Pelo andar da carruagem, tudo indica que o pastor norte-americano tinha razão. Tucanos, demos e Cia. vibraram com o estouro da crise global do capitalismo, cujo epicentro foi nos Estados Unidos, ainda a maior potência econômica do mundo. Isto porque acreditavam que os efeitos da crise no Brasil seriam catastróficos, desestabilizando a economia do País e levando a popularidade do presidente Lula - que ultrapassa os 80% - para o chão.

Quando no ano passado a crise estourou, o presidente Lula declarou que lá fora ela parecia um tsunami, mas aqui não passaria de uma marolinha. Isto foi o suficiente para as forças do atraso condenarem à exaustão aquela declaração, tachando o presidente brasileiro de irresponsável e inconseqüente. Os colonistas e demais jornalistas amestrados não encontravam outro assunto que não este para atacá-lo.

Disse mais o presidente Lula que no Brasil a braba crise chegaria por último e sairia primeiro. Foi outro motivo para zombarias e ironias. Da tribuna da Câmara dos Deputados, do Senado e das Assembleias Legislativas, tucanos e demos condenavam o Presidente diariamente. Aqui no Ceará, quem assistia às sessões plenárias transmitidas pela TV Assembléia já sabia de cor e salteado o que os deputados tucanos, notadamente Fernando Hugo, iriam dizer quando subiam à tribuna ou pediam um aparte ao colega.

Para desespero demo-tucano, até mesmo empresários de peso já reconhecem que a crise no Brasil está se esvaindo.
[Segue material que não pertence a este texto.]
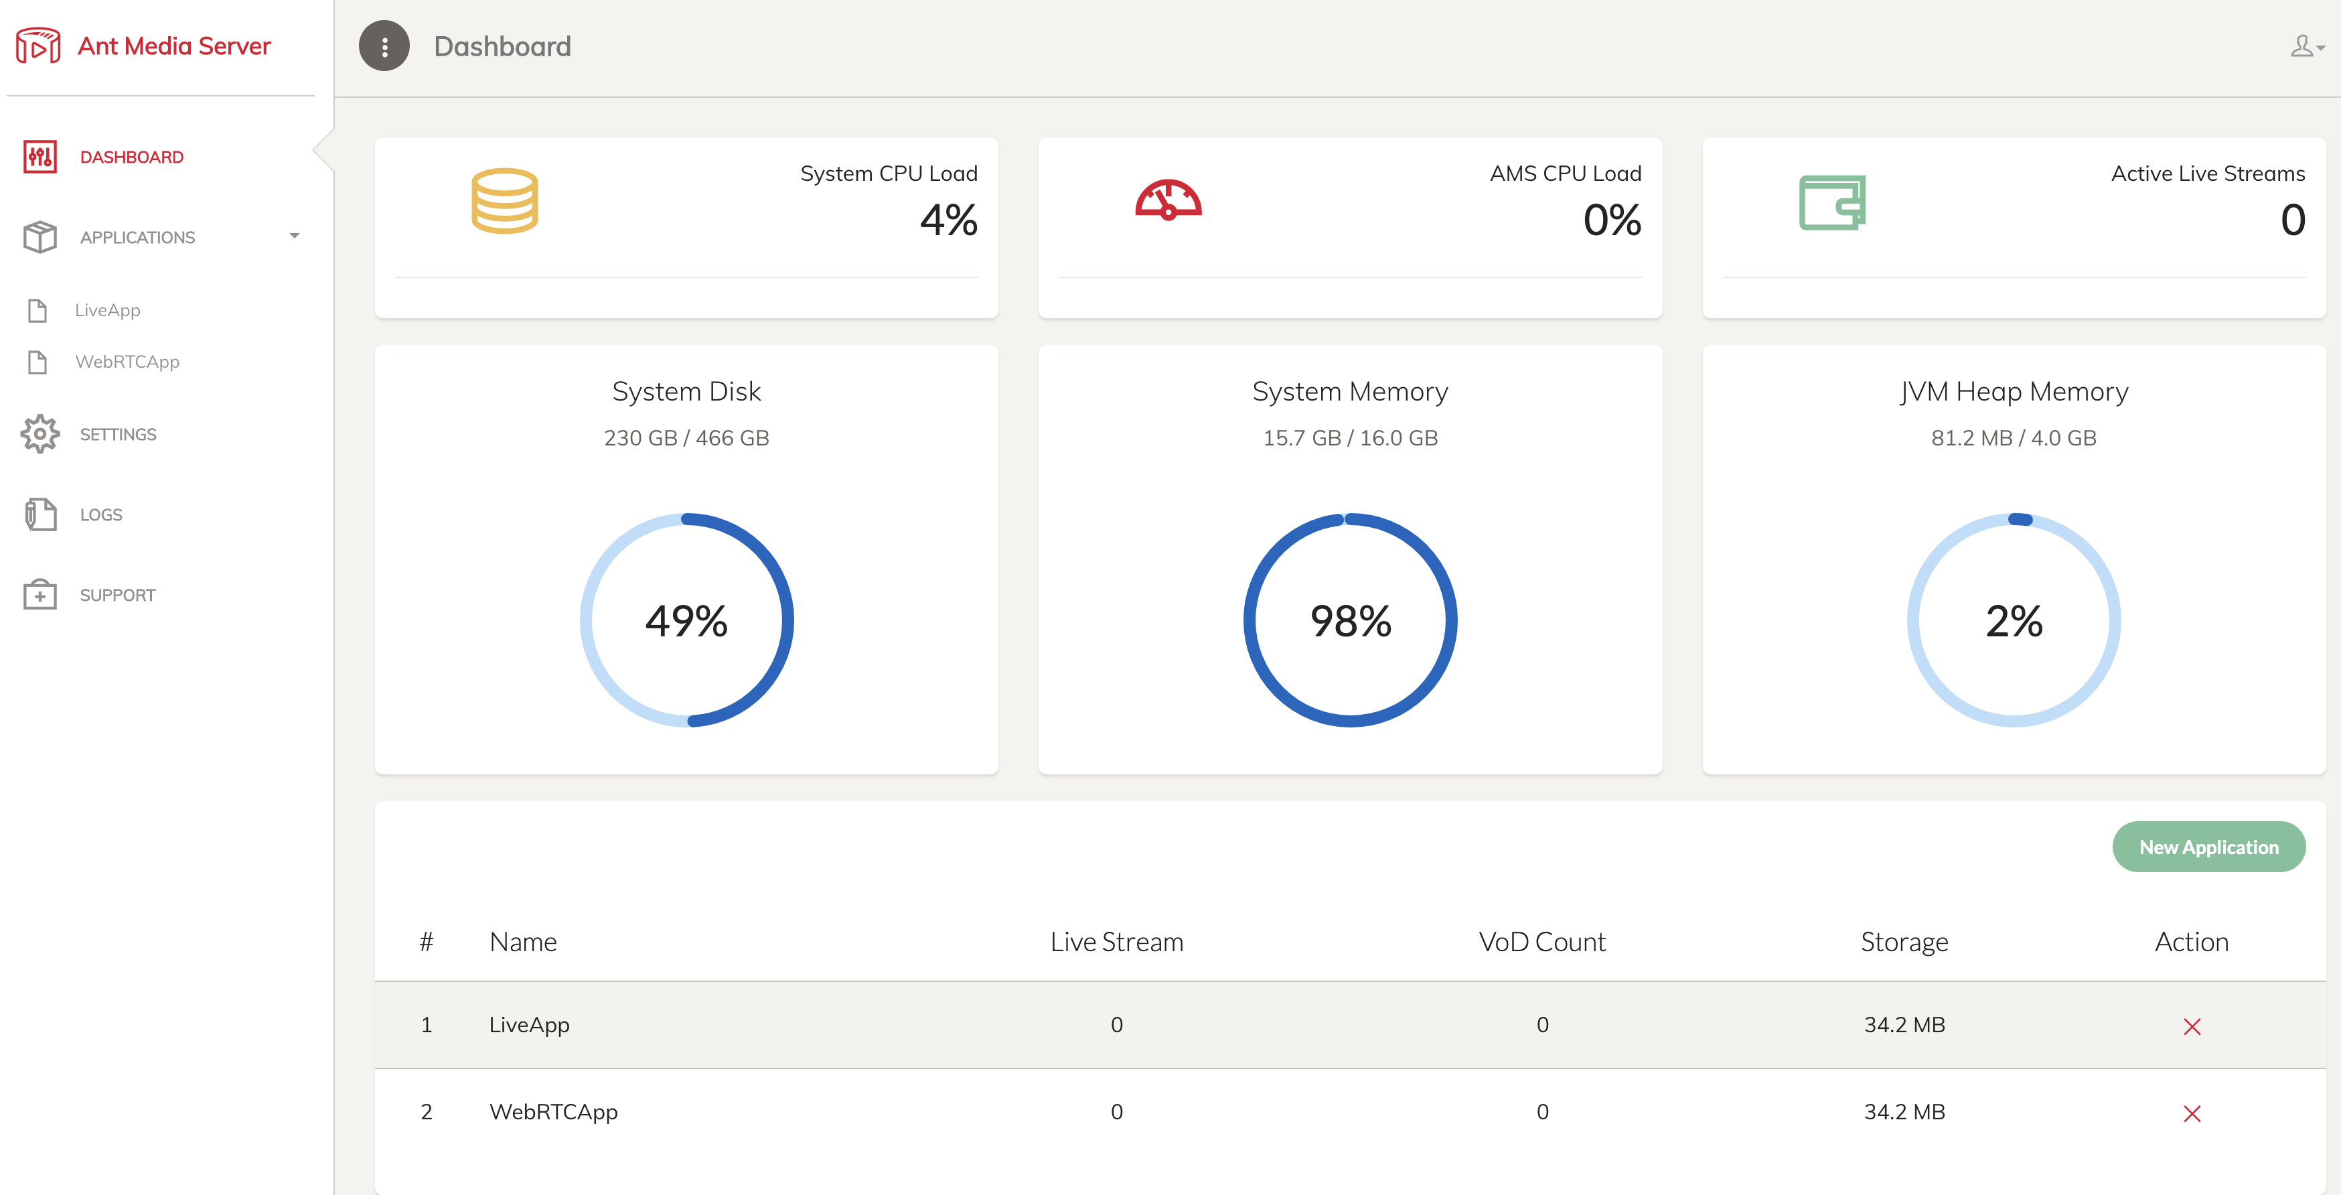Select the Dashboard menu label in sidebar
This screenshot has height=1195, width=2341.
tap(132, 157)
Há, entre empresários e economistas, quem afirme que o PIB em 2010 não será inferior a 4%. As últimas pesquisas revelam que a confiança na indústria cresce sem parar, já superando a anterior à crise; o desemprego cai na mesma proporção e os supermercados vendem mais que no início da crise.
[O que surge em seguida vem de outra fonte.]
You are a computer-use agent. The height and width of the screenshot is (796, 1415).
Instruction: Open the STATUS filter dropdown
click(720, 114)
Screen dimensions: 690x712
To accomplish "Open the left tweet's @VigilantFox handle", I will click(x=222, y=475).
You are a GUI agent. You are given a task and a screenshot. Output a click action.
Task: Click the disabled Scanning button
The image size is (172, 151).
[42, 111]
Outro dado importante, e que a direita irracional e os jornalistas amestrados procuram esconder, é que o Brasil foi o país que menos comprometeu recursos públicos em seu pacote fiscal. Enquanto a Espanha comprometeu 8,1%, a China, 6,9%; os Estados Unidos, 5,5%; o México, 4,7% e a Argentina 3,9%, o Brasil comprometeu tão somente 0,2%. Isto mesmo: zero vírgula dois por cento.

Além do mais, os projetos privados já somam R$ 160 bilhões, gerando diariamente 3,9 mil empregos formais, com carteira assinada. Ontem, o IPEA - Instituto de Pesquisa Econômica Aplicada - publicou estudos dando conta de que no primeiro semestre deste ano 503 mil brasileiros saíram da faixa de pobreza, e que houve uma diminuição da desigualdade social. É imperioso observar que nos últimos seis anos e meio nenhuma empresa estatal foi privatizada.

Sem discurso, sem projetos e sem credibilidade, a direita e sua mídia conservadora, venal e golpista tudo fazem para confundir a opinião pública. Agora, atiram no presidente do Senado, José Sarney, mirando no presidente Lula. O que está sendo divulgado agora contra a velha raposa maranhense eles já sabiam há muito tempo, e a maioria demo-tucana é conivente com todas as maracutaias ali praticadas, notadamente os demos que ocupam a primeira secretaria da Casa há muito tempo.

A crescente aprovação do governo e da popularidade do presidente Lula, que no Nordeste ultrapassa a casa dos 90%; a credibilidade, o respeito e a liderança de Lula em todo o mundo; a subida da ministra Dilma Rousseff e a queda do tucano José Serra na intenção de voto conforme atestam todos os institutos de pesquisa; e a falta de credibilidade da tribo demo-tucana e sua mídia deixam os inimigos do povo em polvorosa.

Diante dessa realidade, alguém é capaz de apostar quem será o candidato tucano a presidente da República em 2010? Será que alguém acredita que o governador paulista José Serra terá coragem de enfrentar a disputa presidencial em 2010? E se a ministra Dilma Rousseff chegar ao final do ano com 30% de intenção de voto, como tudo leva a crer, qual tucano ou outro direitista qualquer vai se habilitar a enfrentá-la?.

Com a popularidade em alta e a economia se recuperando muito bem, além das expectativas, se não houver um incidente de percurso, o que é pouco provável, o presidente Lula, para desespero da irracional direita brasileira, elege até um poste.

Daí se perguntar: quem será o adversário de Dilma Rousseff?